ABOUT THIS TASK: Although the records contain pictures, none belong in the copy: restate word for word only the lines from the one with "Minimize the back terminal window" through the one with "Task: Open the 小米8周年旗舰手机 source link", both included.

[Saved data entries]
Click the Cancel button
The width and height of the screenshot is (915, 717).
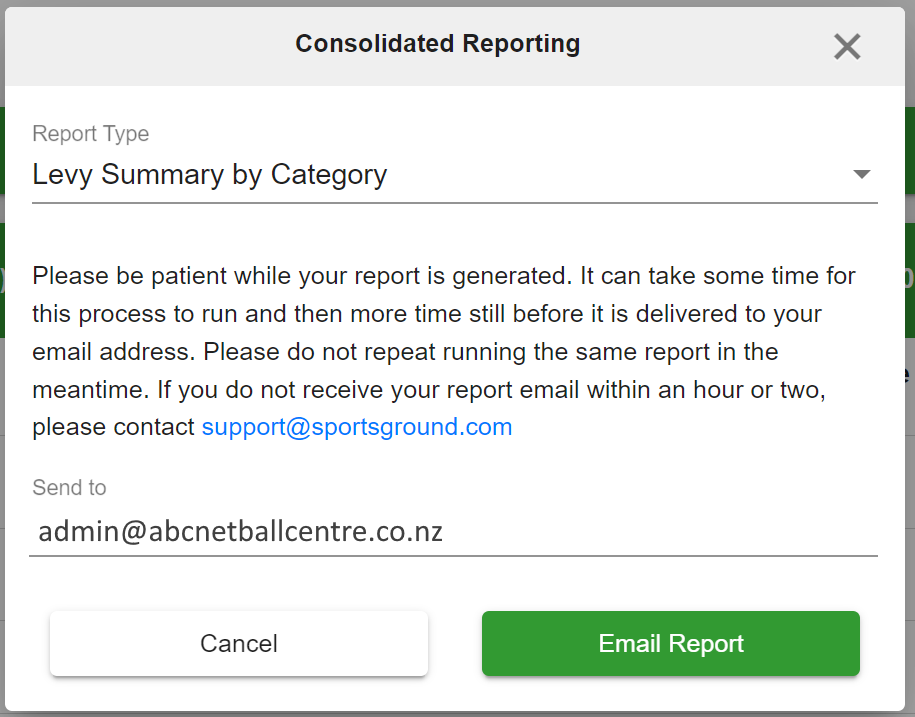pos(239,643)
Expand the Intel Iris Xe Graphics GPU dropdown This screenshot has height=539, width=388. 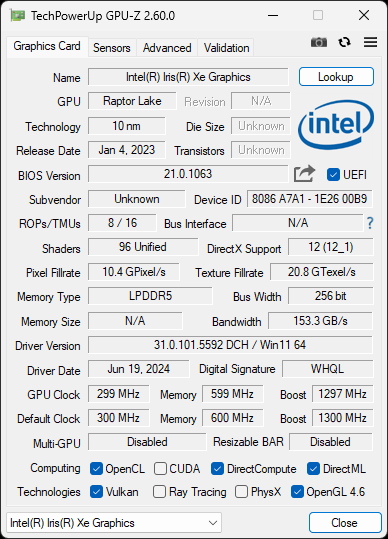(114, 523)
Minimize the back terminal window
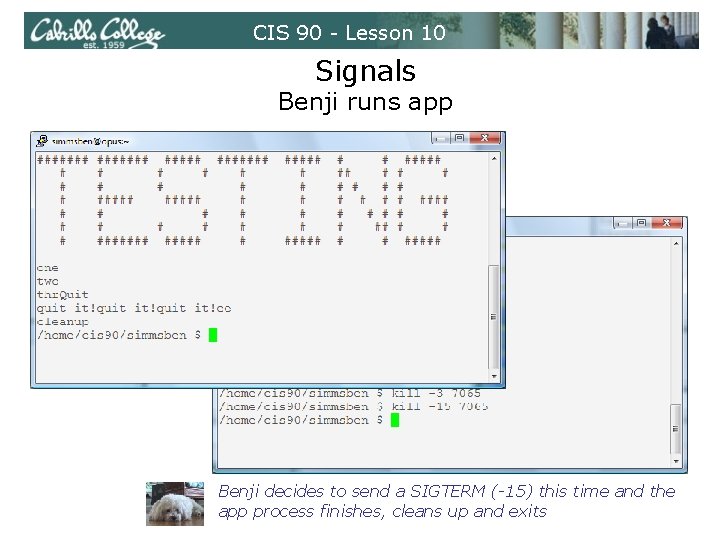Image resolution: width=720 pixels, height=540 pixels. [622, 223]
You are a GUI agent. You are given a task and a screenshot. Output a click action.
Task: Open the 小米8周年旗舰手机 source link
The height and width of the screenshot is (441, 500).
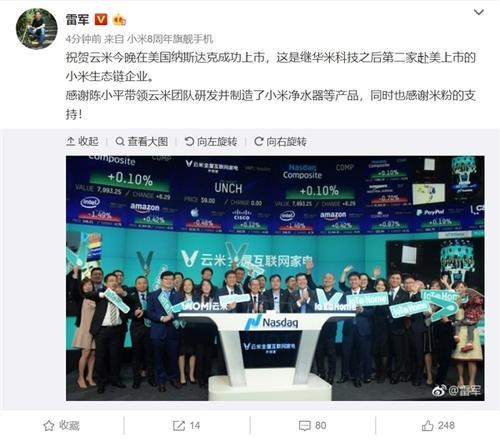pyautogui.click(x=170, y=39)
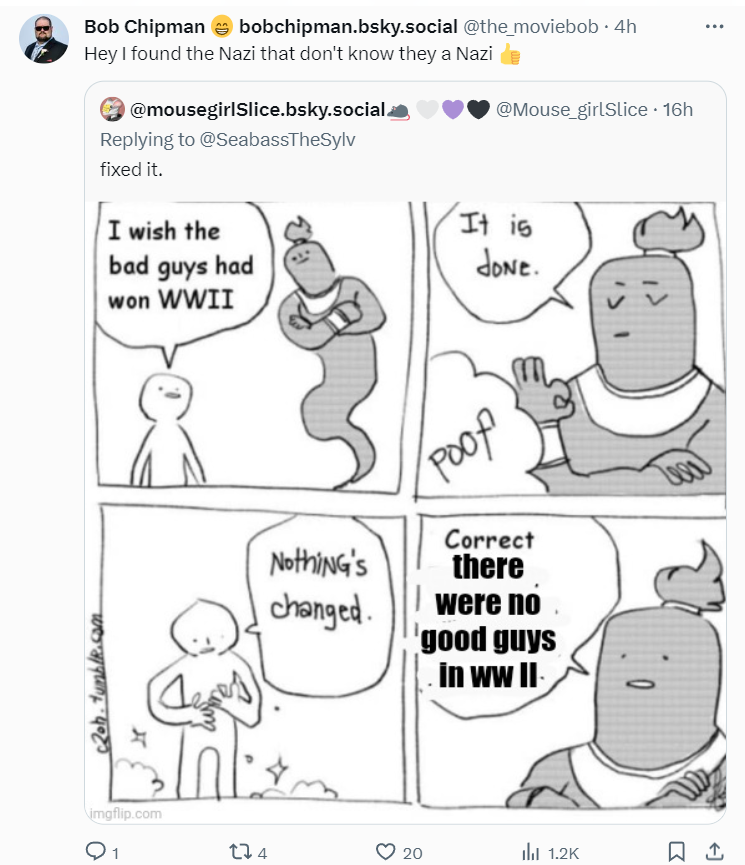This screenshot has height=865, width=745.
Task: Open @SeabassTheSylv mention link
Action: (277, 140)
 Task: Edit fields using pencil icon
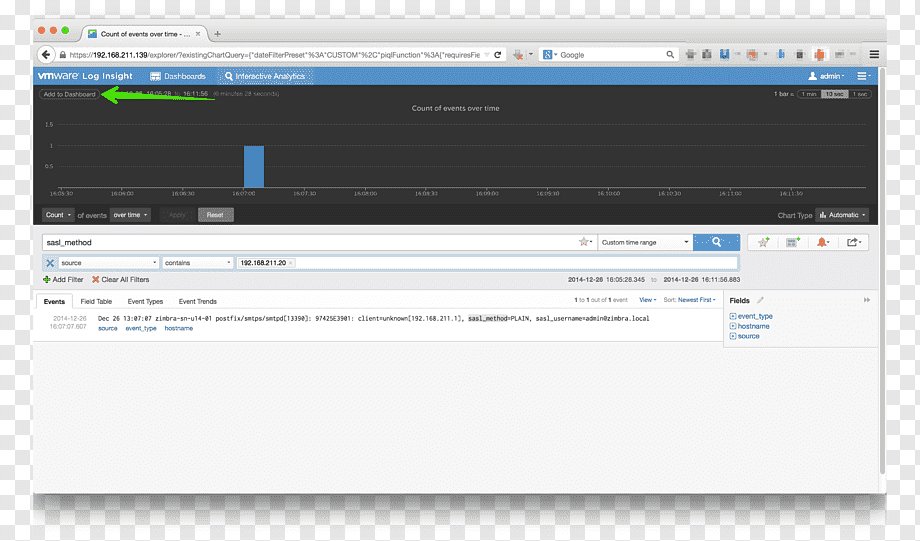(x=760, y=300)
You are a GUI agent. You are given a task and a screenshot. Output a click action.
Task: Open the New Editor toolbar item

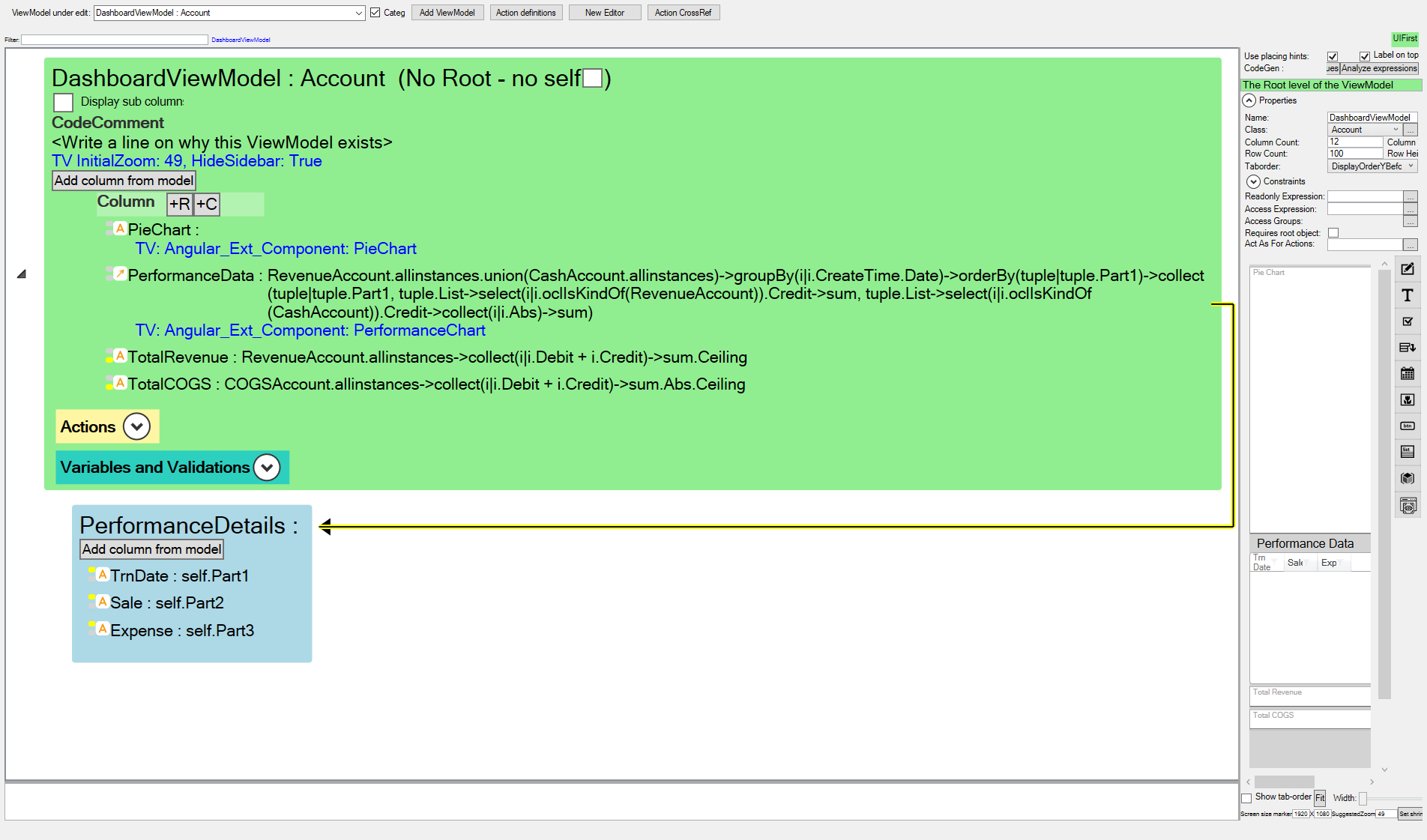(604, 13)

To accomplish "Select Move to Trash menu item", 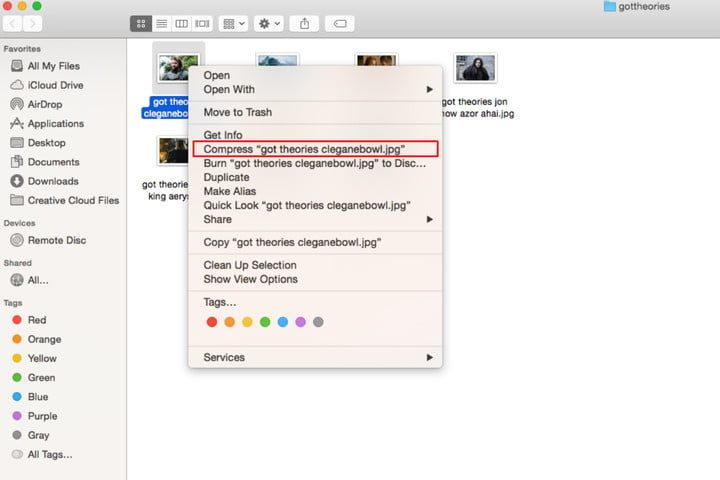I will (238, 112).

RESULT:
Minimize the back terminal window
Image resolution: width=720 pixels, height=540 pixels. [622, 223]
You are a GUI agent. You are given a task and a screenshot. Output a click action.
Task: Open the 小米8周年旗舰手机 source link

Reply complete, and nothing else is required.